Distributed computing framework - MapReduce

Distributed computing framework - MapReduce

What is MapReduce?

MapReduce is a software framework for processing large data sets that are distributed over several machines.

MapReduce facilitates concurrent processing by splitting petabytes of data into smaller chunks and processing them in parallel on Hadoop commodity servers. In the end, it aggregates all the data from multiple servers to return a consolidated output to the application.

How MapReduce Works?

MapReduce works by breaking the data processing into two phases: Map phase and Reduce phase. The map is the first phase of processing, where we specify all the complex logic/business rules/costly code. Reduce is the second phase of processing, where we specify light-weight processing like aggregation/summation.
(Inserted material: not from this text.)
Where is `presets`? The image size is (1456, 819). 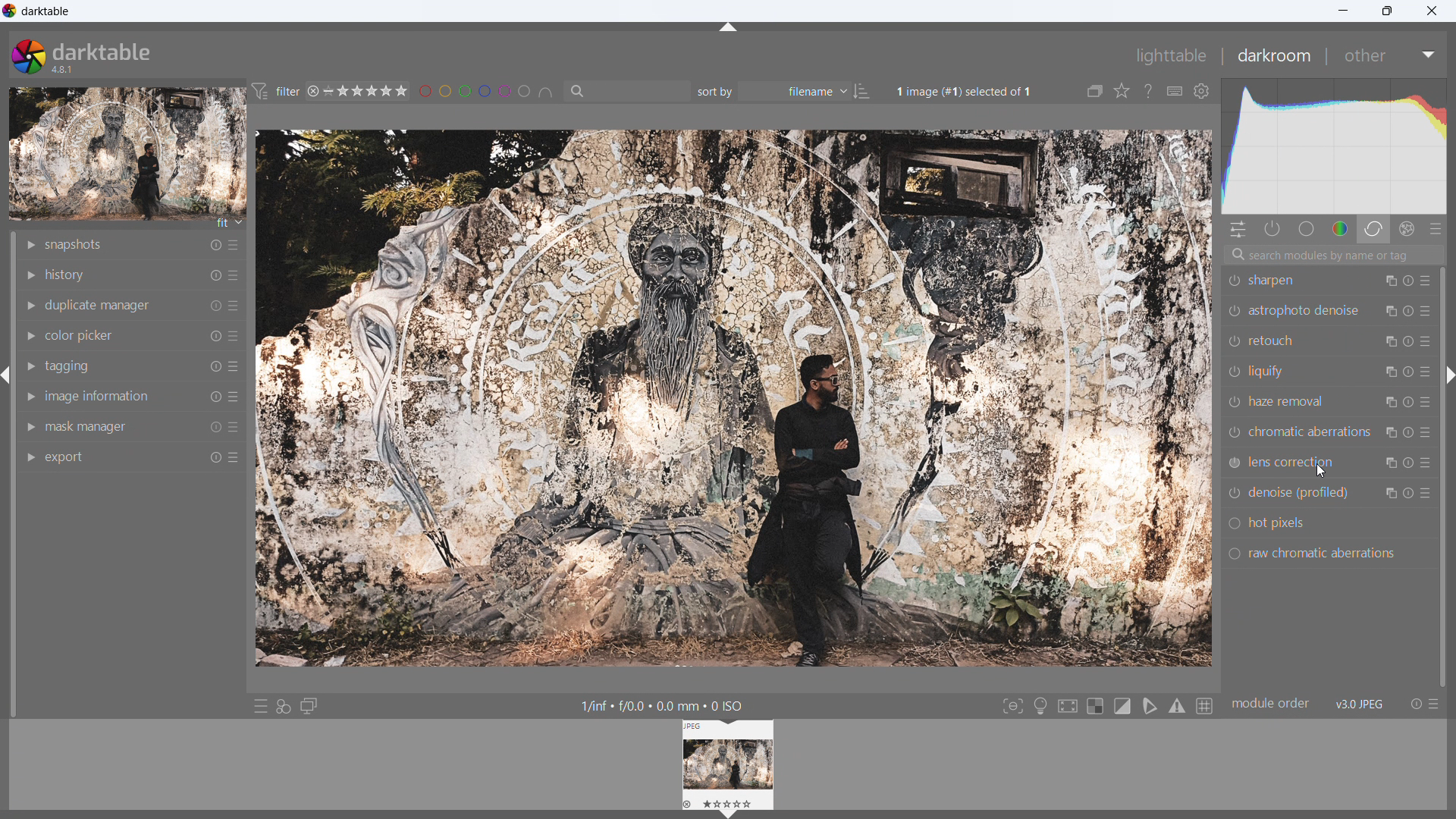 presets is located at coordinates (1437, 228).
The Map task takes a set of data and converts it into another set of data, where individual elements are broken down into tuples (key-value pairs).

The Reduce task takes the output from the Map as an input and combines those data tuples (key-value pairs) into a smaller set of tuples.

The reduce task is always performed after the map job. Let us now take a close look at each of the phases and try to understand their significance.

Input Phase − Here we have a Record Reader that translates each record in an input file and sends the parsed data to the mapper in the form of key-value pairs.

Map − Map is a user-defined function, which takes a series of key-value pairs and processes each one of them to generate zero or more key-value pairs.

Intermediate Keys − The key-value pairs generated by the mapper are known as intermediate keys.

Combiner − A combiner is a type of local Reducer that groups similar data from the map phase into identifiable sets. It takes the intermediate keys from the mapper as input and applies a user-defined code to aggregate the values in a small scope of one mapper. It is not a part of the main MapReduce algorithm; it is optional.

Shuffle and Sort − The Reducer task starts with the Shuffle and Sort step. It downloads the grouped key-value pairs onto the local machine, where the Reducer is running. The individual key-value pairs are sorted by key into a larger data list. The data list groups the equivalent keys so that their values can be iterated easily in the Reducer task.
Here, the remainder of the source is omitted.